WHAT TO PRODUCE: Line count for "Given": state how many lines of the listing below contain it, without anything else.

RECORDS TO PROCESS:
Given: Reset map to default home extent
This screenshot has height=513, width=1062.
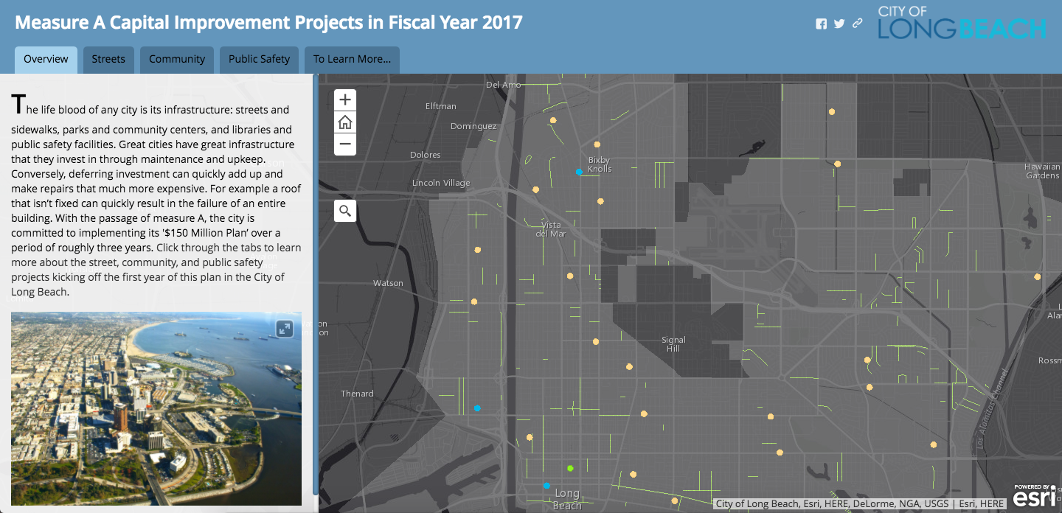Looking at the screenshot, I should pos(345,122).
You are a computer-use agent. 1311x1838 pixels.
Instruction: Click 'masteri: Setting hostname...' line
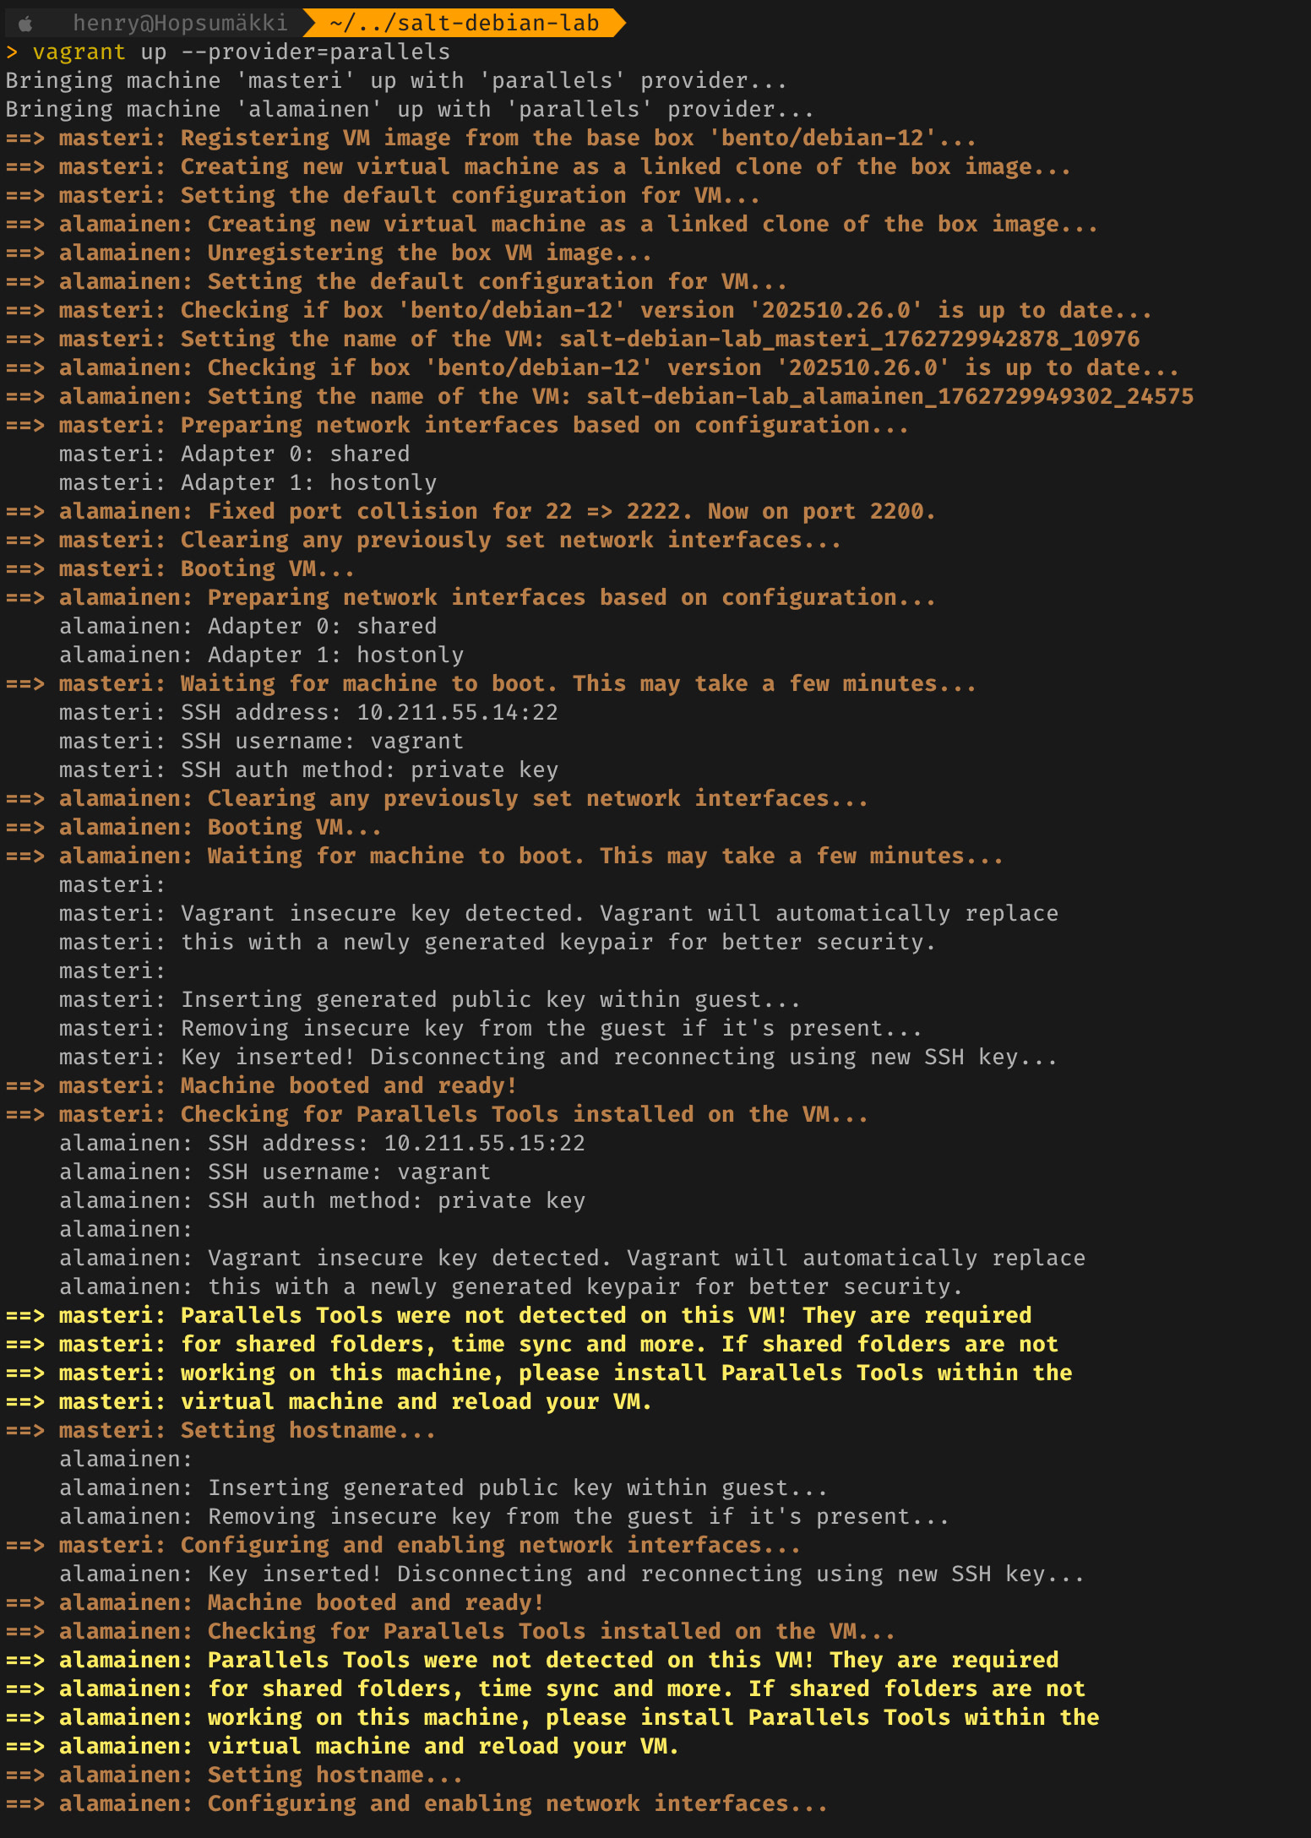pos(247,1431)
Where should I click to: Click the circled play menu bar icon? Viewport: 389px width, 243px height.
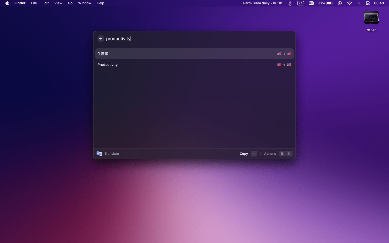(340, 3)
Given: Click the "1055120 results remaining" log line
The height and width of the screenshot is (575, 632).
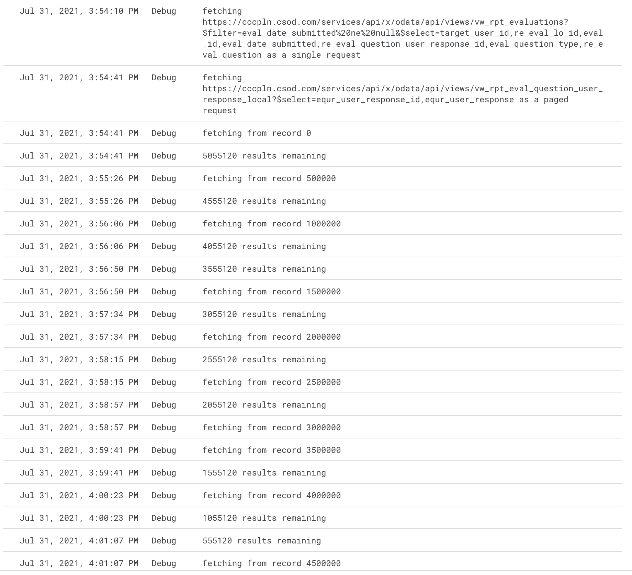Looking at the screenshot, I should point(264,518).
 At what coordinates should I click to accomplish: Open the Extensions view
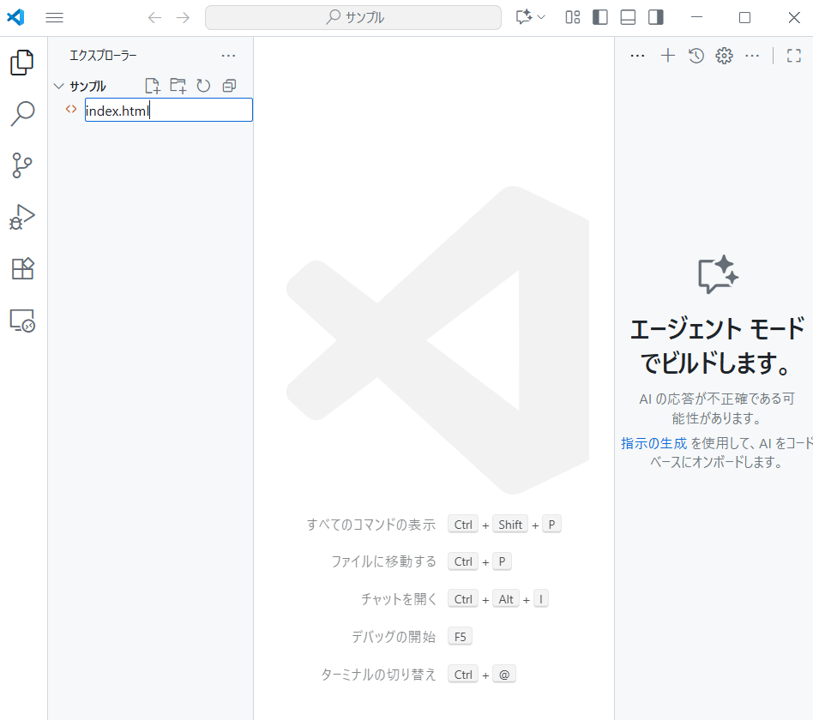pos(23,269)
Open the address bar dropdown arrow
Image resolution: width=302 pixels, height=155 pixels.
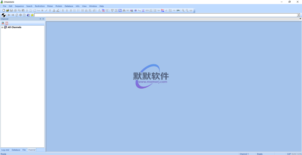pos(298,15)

==

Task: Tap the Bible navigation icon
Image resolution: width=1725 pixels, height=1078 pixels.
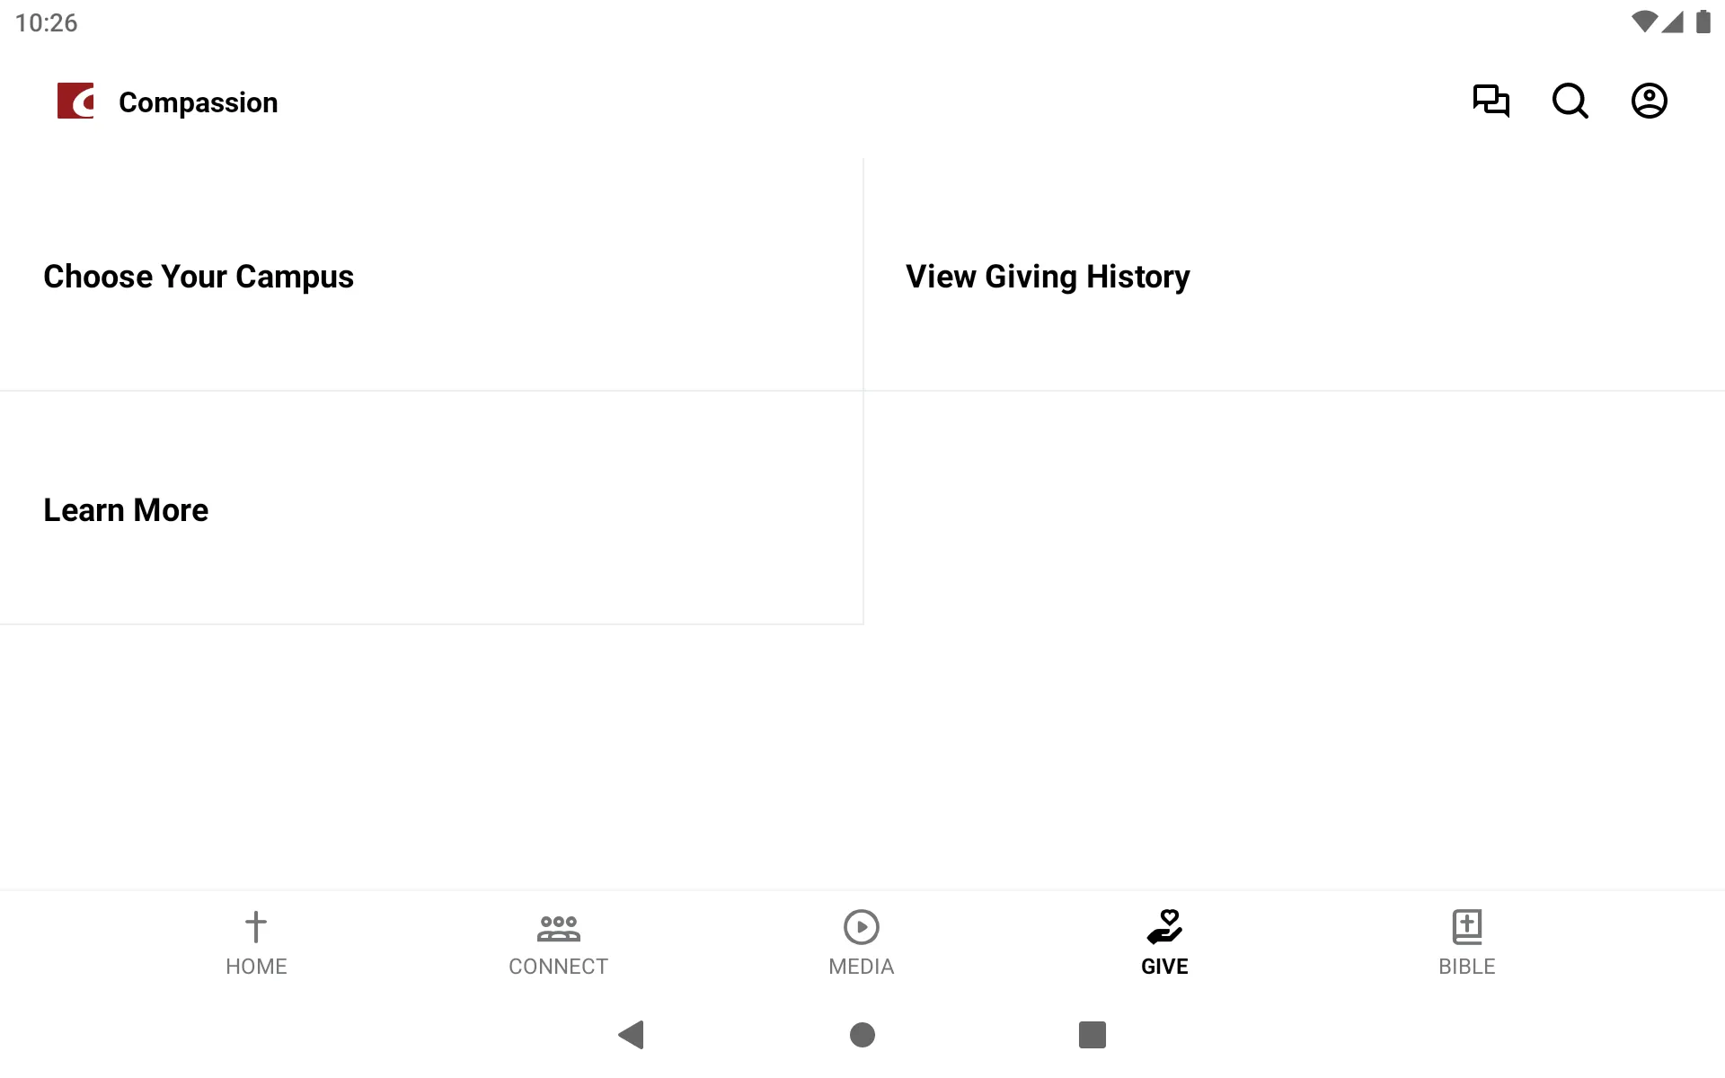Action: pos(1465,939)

YOUR SOLUTION: 2